# Numerical solution of singular non-linear integral equation

I want to extend this collocation method based mathematica scheme to solve following non-linear integral equation (Cauchy/Carleman type):

$$B(v)/(1-v) \int_{0}^{1} \mathrm{d}x B(x) (1-x)/(v-x) = 1$$ (eq. 1)

However, all those $1/(v-x)$ are singularities lying right at the collocation points, so the collocation method breaks.

I tried to apply singularity subtraction by solving for a bounded function

$$A(\zeta)=\int _{0}^{\zeta}(1-v) B(v) dv$$ from which $$B(\zeta)=A^{'}(\zeta)/(1-\zeta)$$ (eq. 2)

This transfomrs eq. (1) into

$$A^{'}(\zeta) \int_{0}^{1} \frac{A^{'}(\zeta')}{(\zeta-\zeta')} \mathrm{d}\zeta'= (1-\zeta)^2$$ (eq. 3)

to reduce the singularity we use the relation $$\int_{0}^{1} d\zeta' \frac{1}{\zeta'-\zeta}=ln\left(\frac{1-\zeta}{\zeta}\right)$$

and re-write the eq. (3) as

$$[A'(\zeta)]^2ln\left(\frac{1-\zeta}{\zeta}\right)+A'(\zeta)\int_{0}^{1}\frac{A'(\zeta)-A'(\zeta')}{\zeta-\zeta'} d\zeta'=-(1-\zeta)^2$$

Now, integral is weakly singular but in terms of collocation method, the term $1/(\zeta-\zeta')$ is still troublesome which leads to 1/0 condition. It would be nice if one could help in extension of above referenced collocation scheme to this integral equation, or any other numerical scheme for solution of eq. (1) or eq. (3).

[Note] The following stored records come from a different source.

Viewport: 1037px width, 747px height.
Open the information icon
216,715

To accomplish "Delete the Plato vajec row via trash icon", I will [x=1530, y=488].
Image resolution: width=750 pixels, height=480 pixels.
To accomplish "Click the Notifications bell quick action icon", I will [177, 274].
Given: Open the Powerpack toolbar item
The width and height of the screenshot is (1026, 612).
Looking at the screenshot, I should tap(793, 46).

Edited to improve accuracy at x == 1.

This integral equation can be solved as follows. First, represent b as an InterpolatingPolynomial, in this case with 21 uniformly spaced points, the last of which is b[1] == 0 (which follows directly from the integral equation).

n = 20;
pts = Table[{i, Unique["b"]}, {i, 1/(2 n + 1), 1 - 2/(2 n + 1), 2/(2 n + 1)}];
b = InterpolatingPolynomial[Join[pts, {{1, 0}}], x];


Then, perform the integrations at each point (except b[1]) using the Cauchy principal value.

int = ParallelTable[Integrate[b (1 - x)/(i - x), {x, 0, 1}, PrincipalValue -> True],
{i, 1/(2 n + 1), 1 - 2/(2 n + 1), 2/(2 n + 1)}] // N;


and solve for the values of b at those points.

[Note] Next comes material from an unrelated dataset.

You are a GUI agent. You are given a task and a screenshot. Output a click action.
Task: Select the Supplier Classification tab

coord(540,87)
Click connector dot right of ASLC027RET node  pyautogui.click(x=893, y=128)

sol = FindRoot[MapThread[Last@#1 #2 == 1 - First@#1 &, {pts, int}],
pts /. {z1_, z2_} -> {z2, 1 - z1}]

(* {b17 -> 2.11018, b18 -> 1.16491, b19 -> 0.94366, b20 -> 0.816571,
b21 -> 0.730554, b22 -> 0.665021, b23 -> 0.611534, b24 -> 0.565617,
b25 -> 0.524675, b26 -> 0.487018, b27 -> 0.451457, b28 -> 0.417071,
b29 -> 0.383081, b30 -> 0.348752, b31 -> 0.313317, b32 -> 0.275891,
b33 -> 0.235362, b34 -> 0.190208, b35 -> 0.138278, b36 -> 0.0762876} *)

Show[Plot[Evaluate[b[x] /. sol], {x, 0, 1}, MaxRecursion -> 1, AxesOrigin -> {0, 0},
PlotRange -> All, AxesLabel -> {x, "b"}], ListPlot[pts /. sol]]


These results, which are relatively insensitive to the number of points n, suggest that a singularity exists at x == 0. Accuracy perhaps can be improved further by placing more points near x == 0. This computation took about 40 minutes.